#### Given records

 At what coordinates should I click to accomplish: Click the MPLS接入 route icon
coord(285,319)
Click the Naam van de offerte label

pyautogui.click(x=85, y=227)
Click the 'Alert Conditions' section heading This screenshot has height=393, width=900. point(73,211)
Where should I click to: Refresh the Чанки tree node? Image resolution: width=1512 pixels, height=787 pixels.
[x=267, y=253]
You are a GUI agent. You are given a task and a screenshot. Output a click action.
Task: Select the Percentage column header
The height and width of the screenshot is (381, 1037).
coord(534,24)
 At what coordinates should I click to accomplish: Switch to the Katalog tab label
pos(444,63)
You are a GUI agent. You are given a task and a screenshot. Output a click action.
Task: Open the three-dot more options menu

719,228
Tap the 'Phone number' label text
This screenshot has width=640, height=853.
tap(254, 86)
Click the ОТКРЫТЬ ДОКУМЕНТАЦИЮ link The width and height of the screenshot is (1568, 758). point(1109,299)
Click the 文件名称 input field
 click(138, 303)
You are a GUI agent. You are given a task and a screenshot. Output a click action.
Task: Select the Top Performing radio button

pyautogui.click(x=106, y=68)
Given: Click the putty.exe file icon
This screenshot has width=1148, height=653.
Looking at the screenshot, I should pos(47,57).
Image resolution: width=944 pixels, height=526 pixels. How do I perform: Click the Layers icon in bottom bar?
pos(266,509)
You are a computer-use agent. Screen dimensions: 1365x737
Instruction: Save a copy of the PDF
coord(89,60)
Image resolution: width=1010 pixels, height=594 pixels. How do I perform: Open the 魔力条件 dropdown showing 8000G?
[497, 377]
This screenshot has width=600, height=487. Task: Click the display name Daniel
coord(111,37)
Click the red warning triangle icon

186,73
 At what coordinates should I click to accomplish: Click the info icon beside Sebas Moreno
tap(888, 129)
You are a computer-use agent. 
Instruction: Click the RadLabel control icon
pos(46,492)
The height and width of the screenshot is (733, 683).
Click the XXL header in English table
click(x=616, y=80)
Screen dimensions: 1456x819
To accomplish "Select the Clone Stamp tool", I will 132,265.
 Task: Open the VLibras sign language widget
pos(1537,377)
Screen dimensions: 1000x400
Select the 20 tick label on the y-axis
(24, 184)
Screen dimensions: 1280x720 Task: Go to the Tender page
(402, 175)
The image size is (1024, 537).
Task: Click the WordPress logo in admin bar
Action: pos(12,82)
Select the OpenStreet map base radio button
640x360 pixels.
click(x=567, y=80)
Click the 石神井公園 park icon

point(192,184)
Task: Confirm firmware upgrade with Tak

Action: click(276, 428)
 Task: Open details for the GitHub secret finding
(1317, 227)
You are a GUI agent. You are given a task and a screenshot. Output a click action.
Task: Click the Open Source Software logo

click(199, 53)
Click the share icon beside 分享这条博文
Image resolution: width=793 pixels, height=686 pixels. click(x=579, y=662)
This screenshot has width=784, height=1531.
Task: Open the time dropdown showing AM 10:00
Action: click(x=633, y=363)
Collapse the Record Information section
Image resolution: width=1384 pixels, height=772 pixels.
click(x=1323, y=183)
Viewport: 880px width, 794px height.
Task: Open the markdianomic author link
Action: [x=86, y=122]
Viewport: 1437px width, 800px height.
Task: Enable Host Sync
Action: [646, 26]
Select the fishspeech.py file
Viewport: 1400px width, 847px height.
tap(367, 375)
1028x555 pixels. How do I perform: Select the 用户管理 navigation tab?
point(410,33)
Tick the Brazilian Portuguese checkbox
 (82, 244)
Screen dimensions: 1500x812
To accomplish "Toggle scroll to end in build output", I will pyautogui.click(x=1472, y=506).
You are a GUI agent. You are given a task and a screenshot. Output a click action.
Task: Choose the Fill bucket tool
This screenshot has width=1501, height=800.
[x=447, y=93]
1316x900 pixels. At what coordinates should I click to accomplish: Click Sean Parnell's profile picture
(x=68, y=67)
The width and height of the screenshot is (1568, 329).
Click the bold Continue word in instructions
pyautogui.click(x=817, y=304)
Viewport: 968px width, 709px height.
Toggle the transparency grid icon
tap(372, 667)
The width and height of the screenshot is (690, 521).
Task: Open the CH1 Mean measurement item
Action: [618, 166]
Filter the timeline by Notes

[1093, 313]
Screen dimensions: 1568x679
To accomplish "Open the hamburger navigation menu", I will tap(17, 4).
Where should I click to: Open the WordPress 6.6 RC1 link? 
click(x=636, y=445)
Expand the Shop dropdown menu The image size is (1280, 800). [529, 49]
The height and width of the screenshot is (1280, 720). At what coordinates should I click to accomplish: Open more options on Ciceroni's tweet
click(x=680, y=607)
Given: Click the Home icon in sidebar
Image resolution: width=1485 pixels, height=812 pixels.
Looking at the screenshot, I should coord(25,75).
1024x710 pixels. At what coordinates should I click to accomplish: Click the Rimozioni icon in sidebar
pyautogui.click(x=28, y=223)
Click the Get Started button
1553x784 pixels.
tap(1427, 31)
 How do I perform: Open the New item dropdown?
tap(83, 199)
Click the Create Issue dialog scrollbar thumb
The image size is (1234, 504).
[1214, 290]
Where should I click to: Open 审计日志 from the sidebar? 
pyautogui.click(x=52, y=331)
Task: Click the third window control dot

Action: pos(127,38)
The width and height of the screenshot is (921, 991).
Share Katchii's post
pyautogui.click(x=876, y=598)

########

Exercise details.
The answer should be a single number: how many lines in the entries contain "section".

Response to the task.
2